The task -
Copy the records below, substituting "center" for every occurrence of "midpoint" and leaving everything else unchanged.

## Start

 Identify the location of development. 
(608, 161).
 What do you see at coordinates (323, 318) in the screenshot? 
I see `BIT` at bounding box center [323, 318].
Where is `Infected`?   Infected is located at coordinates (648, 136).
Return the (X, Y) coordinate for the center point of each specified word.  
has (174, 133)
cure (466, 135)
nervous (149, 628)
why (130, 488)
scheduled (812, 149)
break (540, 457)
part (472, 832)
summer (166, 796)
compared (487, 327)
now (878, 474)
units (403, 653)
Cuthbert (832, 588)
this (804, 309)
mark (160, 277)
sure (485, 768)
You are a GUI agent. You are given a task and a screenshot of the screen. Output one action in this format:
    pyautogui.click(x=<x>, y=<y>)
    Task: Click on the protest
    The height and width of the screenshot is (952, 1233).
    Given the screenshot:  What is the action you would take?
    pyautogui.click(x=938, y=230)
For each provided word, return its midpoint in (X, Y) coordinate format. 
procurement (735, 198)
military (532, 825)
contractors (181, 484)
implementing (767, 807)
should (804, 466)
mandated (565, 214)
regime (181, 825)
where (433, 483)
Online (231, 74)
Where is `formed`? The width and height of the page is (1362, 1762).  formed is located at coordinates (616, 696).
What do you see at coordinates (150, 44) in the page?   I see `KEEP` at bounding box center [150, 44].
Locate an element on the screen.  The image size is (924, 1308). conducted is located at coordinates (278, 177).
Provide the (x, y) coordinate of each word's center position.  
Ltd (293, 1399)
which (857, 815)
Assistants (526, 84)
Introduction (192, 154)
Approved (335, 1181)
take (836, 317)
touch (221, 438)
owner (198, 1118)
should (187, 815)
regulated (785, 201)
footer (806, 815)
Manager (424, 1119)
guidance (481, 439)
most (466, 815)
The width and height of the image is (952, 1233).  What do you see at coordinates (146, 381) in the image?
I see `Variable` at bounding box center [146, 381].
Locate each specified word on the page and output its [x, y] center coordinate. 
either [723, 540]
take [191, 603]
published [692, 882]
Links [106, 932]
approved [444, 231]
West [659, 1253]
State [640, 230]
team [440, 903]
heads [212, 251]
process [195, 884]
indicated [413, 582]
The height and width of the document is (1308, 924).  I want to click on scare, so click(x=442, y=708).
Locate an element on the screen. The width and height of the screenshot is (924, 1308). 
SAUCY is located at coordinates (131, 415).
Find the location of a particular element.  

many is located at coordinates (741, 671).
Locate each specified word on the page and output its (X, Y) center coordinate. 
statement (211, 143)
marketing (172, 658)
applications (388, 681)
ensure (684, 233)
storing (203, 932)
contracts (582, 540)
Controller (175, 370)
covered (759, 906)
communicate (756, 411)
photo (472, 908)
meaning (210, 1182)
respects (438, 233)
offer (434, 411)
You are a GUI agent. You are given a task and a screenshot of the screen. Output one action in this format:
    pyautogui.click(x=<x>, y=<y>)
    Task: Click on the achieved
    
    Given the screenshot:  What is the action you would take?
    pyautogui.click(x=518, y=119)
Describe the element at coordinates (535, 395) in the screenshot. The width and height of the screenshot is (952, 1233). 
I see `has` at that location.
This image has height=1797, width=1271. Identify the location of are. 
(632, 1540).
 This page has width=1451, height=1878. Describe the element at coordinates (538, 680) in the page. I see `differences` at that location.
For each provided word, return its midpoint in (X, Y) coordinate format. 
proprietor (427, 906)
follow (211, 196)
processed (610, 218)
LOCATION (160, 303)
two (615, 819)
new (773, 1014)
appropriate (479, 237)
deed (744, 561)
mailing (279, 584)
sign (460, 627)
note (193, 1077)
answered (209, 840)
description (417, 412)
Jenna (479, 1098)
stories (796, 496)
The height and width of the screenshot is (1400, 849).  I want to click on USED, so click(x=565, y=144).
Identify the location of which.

## End

Expected output -
 Identify the location of development. 
(608, 161).
 What do you see at coordinates (323, 318) in the screenshot? 
I see `BIT` at bounding box center [323, 318].
Where is `Infected`?   Infected is located at coordinates (648, 136).
Return the (X, Y) coordinate for the center point of each specified word.  
has (174, 133)
cure (466, 135)
nervous (149, 628)
why (130, 488)
scheduled (812, 149)
break (540, 457)
part (472, 832)
summer (166, 796)
compared (487, 327)
now (878, 474)
units (403, 653)
Cuthbert (832, 588)
this (804, 309)
mark (160, 277)
sure (485, 768)
You are a GUI agent. You are given a task and a screenshot of the screen. Output one action in this format:
    pyautogui.click(x=<x>, y=<y>)
    Task: Click on the protest
    The height and width of the screenshot is (952, 1233).
    Given the screenshot:  What is the action you would take?
    pyautogui.click(x=938, y=230)
For each provided word, return its center in (X, Y) coordinate format. 
procurement (735, 198)
military (532, 825)
contractors (181, 484)
implementing (767, 807)
should (804, 466)
mandated (565, 214)
regime (181, 825)
where (433, 483)
Online (231, 74)
Where is `formed`? The width and height of the page is (1362, 1762).  formed is located at coordinates (616, 696).
What do you see at coordinates (150, 44) in the page?   I see `KEEP` at bounding box center [150, 44].
Locate an element on the screen.  The image size is (924, 1308). conducted is located at coordinates (278, 177).
Provide the (x, y) coordinate of each word's center position.  
Ltd (293, 1399)
which (857, 815)
Assistants (526, 84)
Introduction (192, 154)
Approved (335, 1181)
take (836, 317)
touch (221, 438)
owner (198, 1118)
should (187, 815)
regulated (785, 201)
footer (806, 815)
Manager (424, 1119)
guidance (481, 439)
most (466, 815)
The width and height of the image is (952, 1233).  What do you see at coordinates (146, 381) in the image?
I see `Variable` at bounding box center [146, 381].
Locate each specified word on the page and output its [x, y] center coordinate. 
either [723, 540]
take [191, 603]
published [692, 882]
Links [106, 932]
approved [444, 231]
West [659, 1253]
State [640, 230]
team [440, 903]
heads [212, 251]
process [195, 884]
indicated [413, 582]
The height and width of the document is (1308, 924).  I want to click on scare, so click(x=442, y=708).
Locate an element on the screen. The width and height of the screenshot is (924, 1308). 
SAUCY is located at coordinates (131, 415).
Find the location of a particular element.  

many is located at coordinates (741, 671).
Locate each specified word on the page and output its (X, Y) center coordinate. 
statement (211, 143)
marketing (172, 658)
applications (388, 681)
ensure (684, 233)
storing (203, 932)
contracts (582, 540)
Controller (175, 370)
covered (759, 906)
communicate (756, 411)
photo (472, 908)
meaning (210, 1182)
respects (438, 233)
offer (434, 411)
You are a GUI agent. You are given a task and a screenshot of the screen. Output one action in this format:
    pyautogui.click(x=<x>, y=<y>)
    Task: Click on the achieved
    
    Given the screenshot:  What is the action you would take?
    pyautogui.click(x=518, y=119)
Describe the element at coordinates (535, 395) in the screenshot. The width and height of the screenshot is (952, 1233). 
I see `has` at that location.
This image has height=1797, width=1271. Identify the location of are. 
(632, 1540).
 This page has width=1451, height=1878. Describe the element at coordinates (538, 680) in the page. I see `differences` at that location.
For each provided word, return its center in (X, Y) coordinate format. 
proprietor (427, 906)
follow (211, 196)
processed (610, 218)
LOCATION (160, 303)
two (615, 819)
new (773, 1014)
appropriate (479, 237)
deed (744, 561)
mailing (279, 584)
sign (460, 627)
note (193, 1077)
answered (209, 840)
description (417, 412)
Jenna (479, 1098)
stories (796, 496)
The height and width of the screenshot is (1400, 849).  I want to click on USED, so click(x=565, y=144).
Identify the location of which.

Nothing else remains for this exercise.